第255話 成績を上げる意外な方法 その106

 いつも問題集を広げていた京川が、今日の朝から問題集を出さなかった。それどころか勉強を一切しなかったとなれば、同級生達が気づいて騒ぎになる。

 さらに作高が停学になったので、ますます二組は大騒ぎとなったのだ。実際、京川は休み時間に何度も急に勉強しなくなった理由を聞かれた。

 それに対し、京川は「昨日、親が先生達に説得されて、無理に勉強させて体調を崩した方がかえってよくない、とようやく分かってくれた」と話した。ここでも、結の両親の事は伏せたのだ。

 結の両親も「親として当然の事をしただけです」と言っていたのと、もし結の両親の事を話したら結が学校で質問攻めになって困ってしまう、と判断したため、京川は決して結の父親が説得してくれた事は言わなかった。

 なお、学校側には昨日の夜に、作高の両親が担任の夏風先生へ電話で話した。その時に結の両親にも話をして『今回は学校側が京川の両親を説得した』という事にしたのだった。 

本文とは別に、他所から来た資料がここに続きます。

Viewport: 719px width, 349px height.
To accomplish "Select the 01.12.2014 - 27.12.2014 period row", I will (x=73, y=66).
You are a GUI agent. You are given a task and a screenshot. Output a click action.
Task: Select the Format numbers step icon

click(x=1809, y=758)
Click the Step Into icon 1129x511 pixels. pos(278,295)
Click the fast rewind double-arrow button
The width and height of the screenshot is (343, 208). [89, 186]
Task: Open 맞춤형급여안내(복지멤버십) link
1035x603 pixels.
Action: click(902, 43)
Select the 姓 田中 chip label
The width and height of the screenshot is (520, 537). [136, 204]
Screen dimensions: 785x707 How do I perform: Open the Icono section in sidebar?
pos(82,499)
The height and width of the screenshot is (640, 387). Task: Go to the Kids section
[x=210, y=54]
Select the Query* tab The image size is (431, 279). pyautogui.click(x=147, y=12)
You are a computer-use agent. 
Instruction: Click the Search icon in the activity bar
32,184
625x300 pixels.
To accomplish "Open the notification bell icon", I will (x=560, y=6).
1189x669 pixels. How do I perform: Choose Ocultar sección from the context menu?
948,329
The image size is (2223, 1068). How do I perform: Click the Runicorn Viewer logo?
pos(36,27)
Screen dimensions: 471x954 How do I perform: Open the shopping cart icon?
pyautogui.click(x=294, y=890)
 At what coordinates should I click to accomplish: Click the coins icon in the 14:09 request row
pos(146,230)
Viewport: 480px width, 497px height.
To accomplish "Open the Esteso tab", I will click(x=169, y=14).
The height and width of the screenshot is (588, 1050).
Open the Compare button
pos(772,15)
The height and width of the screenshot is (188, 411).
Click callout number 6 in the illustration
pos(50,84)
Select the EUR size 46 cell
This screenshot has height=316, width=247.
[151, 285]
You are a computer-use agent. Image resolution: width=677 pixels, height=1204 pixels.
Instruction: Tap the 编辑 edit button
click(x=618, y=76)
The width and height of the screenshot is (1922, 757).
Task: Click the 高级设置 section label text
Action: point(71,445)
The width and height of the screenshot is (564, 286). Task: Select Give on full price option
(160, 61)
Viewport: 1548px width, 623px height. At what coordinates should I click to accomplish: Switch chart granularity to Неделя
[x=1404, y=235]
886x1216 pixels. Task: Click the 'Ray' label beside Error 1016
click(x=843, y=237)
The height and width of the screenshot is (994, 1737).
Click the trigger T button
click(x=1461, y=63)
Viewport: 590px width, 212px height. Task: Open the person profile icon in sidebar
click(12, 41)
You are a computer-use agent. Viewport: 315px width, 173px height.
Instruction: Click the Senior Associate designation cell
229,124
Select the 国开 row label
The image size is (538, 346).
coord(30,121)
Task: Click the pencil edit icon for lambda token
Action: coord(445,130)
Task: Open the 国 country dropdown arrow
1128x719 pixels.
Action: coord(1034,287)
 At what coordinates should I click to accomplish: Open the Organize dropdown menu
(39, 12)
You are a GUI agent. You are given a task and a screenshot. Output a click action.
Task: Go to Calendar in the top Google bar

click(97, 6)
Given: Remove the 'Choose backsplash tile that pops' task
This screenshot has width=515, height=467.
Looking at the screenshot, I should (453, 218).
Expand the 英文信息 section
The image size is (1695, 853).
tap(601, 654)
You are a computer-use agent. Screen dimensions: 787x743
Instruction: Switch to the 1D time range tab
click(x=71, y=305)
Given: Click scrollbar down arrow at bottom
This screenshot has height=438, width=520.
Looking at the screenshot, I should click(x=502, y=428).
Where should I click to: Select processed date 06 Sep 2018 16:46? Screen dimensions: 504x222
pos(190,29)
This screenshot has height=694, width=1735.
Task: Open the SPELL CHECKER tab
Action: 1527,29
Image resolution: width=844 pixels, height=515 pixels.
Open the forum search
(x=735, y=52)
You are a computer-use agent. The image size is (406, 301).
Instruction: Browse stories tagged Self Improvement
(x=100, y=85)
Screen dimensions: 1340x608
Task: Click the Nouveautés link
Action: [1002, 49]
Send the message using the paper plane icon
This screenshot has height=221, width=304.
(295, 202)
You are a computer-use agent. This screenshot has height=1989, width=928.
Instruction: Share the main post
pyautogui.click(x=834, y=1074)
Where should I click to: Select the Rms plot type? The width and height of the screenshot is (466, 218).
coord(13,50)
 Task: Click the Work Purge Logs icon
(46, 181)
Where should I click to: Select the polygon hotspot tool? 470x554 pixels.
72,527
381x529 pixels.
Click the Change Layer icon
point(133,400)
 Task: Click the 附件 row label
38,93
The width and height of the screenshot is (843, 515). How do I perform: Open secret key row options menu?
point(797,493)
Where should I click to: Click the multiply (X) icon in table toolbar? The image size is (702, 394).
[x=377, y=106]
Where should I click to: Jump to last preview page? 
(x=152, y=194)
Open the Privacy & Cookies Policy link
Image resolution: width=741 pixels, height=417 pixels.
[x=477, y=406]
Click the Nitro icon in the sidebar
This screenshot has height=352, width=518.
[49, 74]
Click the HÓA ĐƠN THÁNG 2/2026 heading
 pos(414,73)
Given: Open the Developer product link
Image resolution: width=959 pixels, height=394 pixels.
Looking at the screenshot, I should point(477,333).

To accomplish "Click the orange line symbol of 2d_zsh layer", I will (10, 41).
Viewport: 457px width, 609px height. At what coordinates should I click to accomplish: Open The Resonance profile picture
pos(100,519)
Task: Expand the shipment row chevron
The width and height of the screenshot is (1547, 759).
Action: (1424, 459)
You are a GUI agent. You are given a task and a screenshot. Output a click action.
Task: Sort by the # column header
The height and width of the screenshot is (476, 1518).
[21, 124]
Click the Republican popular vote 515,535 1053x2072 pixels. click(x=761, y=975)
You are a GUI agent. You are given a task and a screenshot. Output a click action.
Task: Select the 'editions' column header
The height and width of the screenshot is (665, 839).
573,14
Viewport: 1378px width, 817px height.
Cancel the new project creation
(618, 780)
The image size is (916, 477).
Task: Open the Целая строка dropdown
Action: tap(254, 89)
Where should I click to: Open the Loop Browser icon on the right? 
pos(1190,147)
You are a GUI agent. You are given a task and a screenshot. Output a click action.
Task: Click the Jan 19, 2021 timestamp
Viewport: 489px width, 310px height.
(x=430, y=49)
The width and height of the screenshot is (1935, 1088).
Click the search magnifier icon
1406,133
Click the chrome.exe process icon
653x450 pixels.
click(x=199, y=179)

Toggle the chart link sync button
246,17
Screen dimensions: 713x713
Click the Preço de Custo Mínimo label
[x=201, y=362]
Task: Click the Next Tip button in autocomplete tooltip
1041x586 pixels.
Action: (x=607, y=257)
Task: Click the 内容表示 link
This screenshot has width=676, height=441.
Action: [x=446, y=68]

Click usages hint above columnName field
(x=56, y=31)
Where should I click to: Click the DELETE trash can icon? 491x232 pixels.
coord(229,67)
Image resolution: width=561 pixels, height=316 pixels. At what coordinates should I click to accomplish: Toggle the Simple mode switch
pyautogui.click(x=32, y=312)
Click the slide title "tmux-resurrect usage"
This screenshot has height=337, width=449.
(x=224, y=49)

 京川が何とか同級生達と話をしているところを見届けた結は、声をかけることなくその場から離れて行った。


「待ちなさいよ!」

 数歩歩いたところで、結を呼び止める声が廊下に響いた。

「作高さん」

 振り向いた結は、冷静な顔でその声を出した女生徒の名を呼ぶ。そんな結の態度が気に入らなかったのか、作高は逆ギレした顔で怒鳴ってきた。

「あんたのせいで、何もかも滅茶苦茶よ!周りからも相手にされなくなったし、どうしてくれるのよ!?」

 結は、作高が言いたい事はだいたい分かっていた。結が関わったせいで、作高は周りから孤立してしまったのだ、と。

「今まではみんなメイクを褒めてくれたのに、成宮華のせいで『厚化粧だ』と馬鹿にされるし!京川をいじった事をまるでイジメだと言われるし!みんなアンタのせいよ!!」

 作高の言い分は、逆恨みと八つ当たりだ。今こんな惨めな状況になったのは、結のせいだと喚き散らしているのだ。